Un ours polaire à l’agonie devient le symbole du réchauffement climatique

Cette vidéo a été tournée à la fin de l’été dernier, sur l’île canadienne de Baffin. [Capture d'écran Instagram Paul Nicklen]

Paul Nicklen, photographe pour le magazine américain National Geographic et co-fondateur d'une association de défense des océans a publié une vidéo montrant un ours polaire au bord de la mort, luttant pour trouver de quoi se subsister. 

«Cette scène me brise le cœur, elle me hante toujours. Voici à quoi ressemble la famine». Les mots employés par Paul Nicklen pour présenter cette courte vidéo sont forts. 

Les images montrent un ours polaire décharné et visiblement très faible, sur l’île de Baffin, au Canada. L’animal lutte pour trouver de quoi se nourrir, et ainsi survivre. Il fouille ainsi une poubelle, utilisée par des pêcheurs, avant de finalement s’effondrer quelques secondes plus tard, en raison d’une atrophie musculaire.

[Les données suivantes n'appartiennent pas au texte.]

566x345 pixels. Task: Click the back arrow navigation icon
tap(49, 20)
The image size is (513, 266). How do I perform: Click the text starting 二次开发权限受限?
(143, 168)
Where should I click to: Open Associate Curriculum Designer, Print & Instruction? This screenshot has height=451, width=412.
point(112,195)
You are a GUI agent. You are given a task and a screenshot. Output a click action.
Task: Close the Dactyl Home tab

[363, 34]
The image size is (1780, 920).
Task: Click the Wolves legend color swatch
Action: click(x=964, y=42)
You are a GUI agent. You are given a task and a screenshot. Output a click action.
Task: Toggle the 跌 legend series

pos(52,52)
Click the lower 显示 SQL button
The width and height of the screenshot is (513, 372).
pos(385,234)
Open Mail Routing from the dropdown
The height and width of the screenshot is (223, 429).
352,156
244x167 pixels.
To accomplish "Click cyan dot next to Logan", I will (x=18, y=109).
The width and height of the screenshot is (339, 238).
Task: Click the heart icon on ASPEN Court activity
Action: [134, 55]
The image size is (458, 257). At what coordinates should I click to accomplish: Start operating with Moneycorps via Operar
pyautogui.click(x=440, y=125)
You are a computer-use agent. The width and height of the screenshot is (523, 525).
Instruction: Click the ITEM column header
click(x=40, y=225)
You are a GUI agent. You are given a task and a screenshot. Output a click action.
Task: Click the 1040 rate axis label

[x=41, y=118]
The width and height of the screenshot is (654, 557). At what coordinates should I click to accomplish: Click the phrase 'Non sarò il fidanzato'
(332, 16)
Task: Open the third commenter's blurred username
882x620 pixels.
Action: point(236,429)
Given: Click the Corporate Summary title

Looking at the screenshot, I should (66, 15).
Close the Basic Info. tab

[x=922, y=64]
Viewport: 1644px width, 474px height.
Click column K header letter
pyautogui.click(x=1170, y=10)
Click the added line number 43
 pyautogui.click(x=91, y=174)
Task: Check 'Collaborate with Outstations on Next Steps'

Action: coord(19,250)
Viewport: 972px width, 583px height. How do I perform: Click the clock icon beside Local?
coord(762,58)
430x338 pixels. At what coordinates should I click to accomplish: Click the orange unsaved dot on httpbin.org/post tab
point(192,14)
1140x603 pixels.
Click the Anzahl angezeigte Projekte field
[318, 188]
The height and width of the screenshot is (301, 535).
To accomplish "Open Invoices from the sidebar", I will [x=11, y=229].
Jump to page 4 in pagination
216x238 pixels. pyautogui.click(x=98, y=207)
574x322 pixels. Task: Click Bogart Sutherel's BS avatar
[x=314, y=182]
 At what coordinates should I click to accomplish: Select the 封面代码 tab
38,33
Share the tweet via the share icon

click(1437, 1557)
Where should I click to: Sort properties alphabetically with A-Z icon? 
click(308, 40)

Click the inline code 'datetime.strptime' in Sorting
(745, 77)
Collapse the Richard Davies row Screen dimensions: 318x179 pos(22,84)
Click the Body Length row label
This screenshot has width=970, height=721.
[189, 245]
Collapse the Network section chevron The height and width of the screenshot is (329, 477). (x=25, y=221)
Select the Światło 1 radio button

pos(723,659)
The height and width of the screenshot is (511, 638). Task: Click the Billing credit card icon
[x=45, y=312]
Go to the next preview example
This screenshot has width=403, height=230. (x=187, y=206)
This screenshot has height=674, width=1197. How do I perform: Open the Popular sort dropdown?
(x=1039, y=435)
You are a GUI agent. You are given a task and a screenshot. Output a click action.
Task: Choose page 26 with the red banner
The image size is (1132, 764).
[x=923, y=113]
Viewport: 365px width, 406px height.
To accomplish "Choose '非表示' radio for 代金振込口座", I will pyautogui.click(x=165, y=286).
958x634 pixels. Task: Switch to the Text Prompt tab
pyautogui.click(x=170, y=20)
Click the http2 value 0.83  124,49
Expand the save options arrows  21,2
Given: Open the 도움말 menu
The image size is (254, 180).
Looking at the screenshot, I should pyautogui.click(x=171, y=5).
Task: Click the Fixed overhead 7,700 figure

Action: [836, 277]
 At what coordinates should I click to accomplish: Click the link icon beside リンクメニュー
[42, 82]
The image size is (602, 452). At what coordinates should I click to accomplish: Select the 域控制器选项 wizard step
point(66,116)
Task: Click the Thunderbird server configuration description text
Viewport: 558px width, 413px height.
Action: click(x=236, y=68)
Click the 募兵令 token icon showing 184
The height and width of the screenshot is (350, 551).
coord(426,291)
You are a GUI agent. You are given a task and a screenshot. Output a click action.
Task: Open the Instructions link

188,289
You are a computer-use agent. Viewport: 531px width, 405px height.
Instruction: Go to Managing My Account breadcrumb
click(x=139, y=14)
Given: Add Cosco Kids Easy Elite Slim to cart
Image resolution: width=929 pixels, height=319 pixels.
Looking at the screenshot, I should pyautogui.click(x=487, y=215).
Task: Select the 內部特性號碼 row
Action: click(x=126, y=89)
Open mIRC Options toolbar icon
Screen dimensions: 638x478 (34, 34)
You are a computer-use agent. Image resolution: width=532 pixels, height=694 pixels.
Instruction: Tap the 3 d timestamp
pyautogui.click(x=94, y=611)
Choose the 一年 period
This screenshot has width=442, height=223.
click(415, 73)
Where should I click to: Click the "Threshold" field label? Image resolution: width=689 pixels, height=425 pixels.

Selon Paul Nicklen, photographe et co-fondateur de l’association Sea Legacy, ces images illustrent parfaitement les terribles conséquences du réchauffement climatique

«Il est certainement mort»

Paul Nicklen et ses collègues ont tourné ces images à la fin de l’été dernier, rapporte National Geographic. Une scène qui les a marqué, comme ils le racontent au magazine américain : «Nous sommes restés là, pleurant. Nous avons filmé alors que des larmes coulaient sur nos joues».

La vidéo rencontre un grand succès. Trois jours après sa publication sur Instragram, elle a ainsi été vue plus d’un million de fois. Dans un message posté sur le réseau social, Paul Nicklen raconte que «ce grand ours n’était pas vieux, et il est certainement mort dans les heures ou jours qui ont suivi».

 

My entire @Sea_Legacy team was pushing through their tears and emotions while documenting this dying polar bear. It’s a soul-crushing scene that still haunts me, but I know we need to share both the beautiful and the heartbreaking if we are going to break down the walls of apathy. This is what starvation looks like. The muscles atrophy. No energy. It’s a slow, painful death. When scientists say polar bears will be extinct in the next 100 years, I think of the global population of 25,000 bears dying in this manner. There is no band aid solution. There was no saving this individual bear. People think that we can put platforms in the ocean or we can feed the odd starving bear. The simple truth is this—if the Earth continues to warm, we will lose bears and entire polar ecosystems. This large male bear was not old, and he certainly died within hours or days of this moment. But there are solutions. We must reduce our carbon footprint, eat the right food, stop cutting down our forests, and begin putting the Earth—our home—first. Please join us at @sea_legacy as we search for and implement solutions for the oceans and the animals that rely on them—including us humans. Thank you your support in keeping my @sea_legacy team in the field. With @CristinaMittermeier #turningthetide with @Sea_Legacy #bethechange #nature #naturelovers This video is exclusively managed by Caters News. To license or use in a commercial player please contact [email protected] or call +44 121 616 1100 / +1 646 380 1615”

Une publication partagée par Paul Nicklen (@paulnicklen) le

Pour le photographe et l’association Sea Legacy, cette situation découle directement du réchauffement climatique. Ainsi, en raison de la hausse des températures et donc de la fonte des glaces, le territoire de chasse des grands ours diminue dangereusement, au point que ces derniers manquent de plus en plus d’apports vitaux. «Les ours polaires perdent leur accès à un élément essentiel de leur régime, les phoques», explique ainsi Paul Nicklen, qui espère que ces images réveilleront les consciences.